Table 6 Coverage of the main companion species of different population densities during growth stages (Mean ± SE)

To avoid the marginal effect, 30 plants of each species were randomly collected from the centre of each 1 × 1 m plot (20 cm from the boundary). Plant height was measured using a metre ruler (precision: 1 mm) before collection, and the number of branch per plant was recorded. The plants were placed in plastic bags and transported to the laboratory for further analysis. If the number of plants present was less than 30, all available individuals were collected and measured. All collected plants of A. artemisiifolia and A. trifida were identified by Wenbin Xu (Shihezi University).
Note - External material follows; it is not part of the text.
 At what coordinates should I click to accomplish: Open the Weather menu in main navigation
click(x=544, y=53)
A voucher specimen of this material has been deposited in herbarium of Shihezi University. The deposition number of A. artemisiifolia is 11265 and A. trifida is 11272.
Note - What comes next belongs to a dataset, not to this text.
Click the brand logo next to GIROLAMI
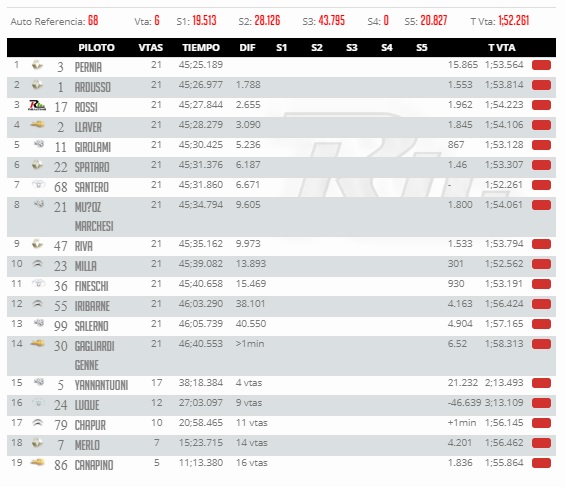This screenshot has height=487, width=565. coord(39,144)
Measured and calculated variables

In the laboratory, plants were cleaned and separated into roots, stems, leaves and seeds. Dry weight was determined after oven-drying for at least 48 h at 80 °C. The TM, RM, SM, and LM were measured with a 1/10,000 balance, and the relative biomass of roots (RRM), stems (SRM), and leaves (LRM) was calculated [25, 26].
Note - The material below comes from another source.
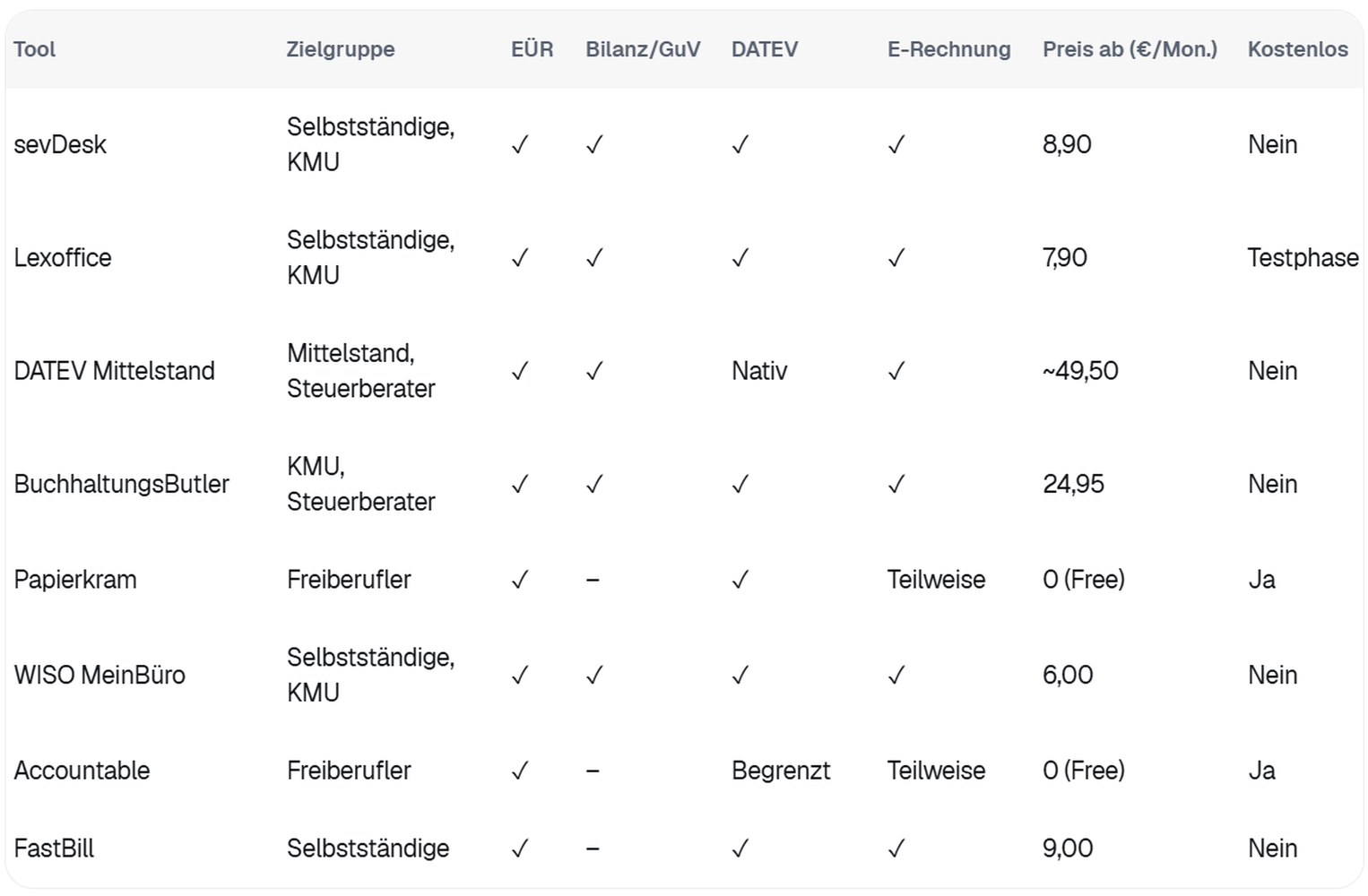The height and width of the screenshot is (896, 1368).
Task: Click the Begrenzt cell in Accountable row
Action: coord(781,771)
The following equation was used:

$${\text{Relative organ biomass}} = {\text{Organ biomass }}\left( {{\text{RM}},{\text{ SM}},{\text{ LM}}} \right)/{\text{TM}}.$$
(1)

The PI for all traits was calculated as the difference between minimum and maximum means in the high- and low-density treatments, divided by the maximum mean. The PI scaled from 0 to 1, with a value closer to 1 indicates greater plasticity [50].

In MS, the number of seeds per individual in high- and low-density plots was calculated, and all seeds counted on these plants were removed. If some seeds had fallen, the number was estimated based on the locations of the seeds. For low-density plants, numbers were estimated from the number of pistillate flower clusters and subsample counts of flowers or seeds per cluster. The total seed number in plots was the sum of seed number per plant [17].

To determine the sustainability of high- and low-density populations, surviving plants were counted across growth stages during 2020 and recorded. This experiment was repeated four times.

Statistical analysis

A general linear model (GLM) was used for the two-way ANOVA and ANCOVA (the sum of the companion species coverage) to analyse the organ biomass, total biomass and biomass allocations for differences caused by growth stages (SS, VS, BS, MS, respectively) and density (low and high density), and interactions between growth stages and density were tested. The GLM was used for the one-way ANOVA to test the difference between the biomass allocations traits of all plants due to ontogeny.

A Student’s t-tests were used to analyse the between-density differences in plant biomass allocation traits and seed traits as well as survival within the same growth stage. Duncan’s method was used to identify significant differences between measurements caused by the effects of ontogeny within all plants and the density (at the 0.05 level).

Through path analysis, the contribution of each growth index (plant height, branch numbers, RM, SM and LM) to fitness (seed number per individual) in both species was determined for low and high density in MS.

All data were analysed in SPSS version 19.0 and visualised using Origin version 9.0.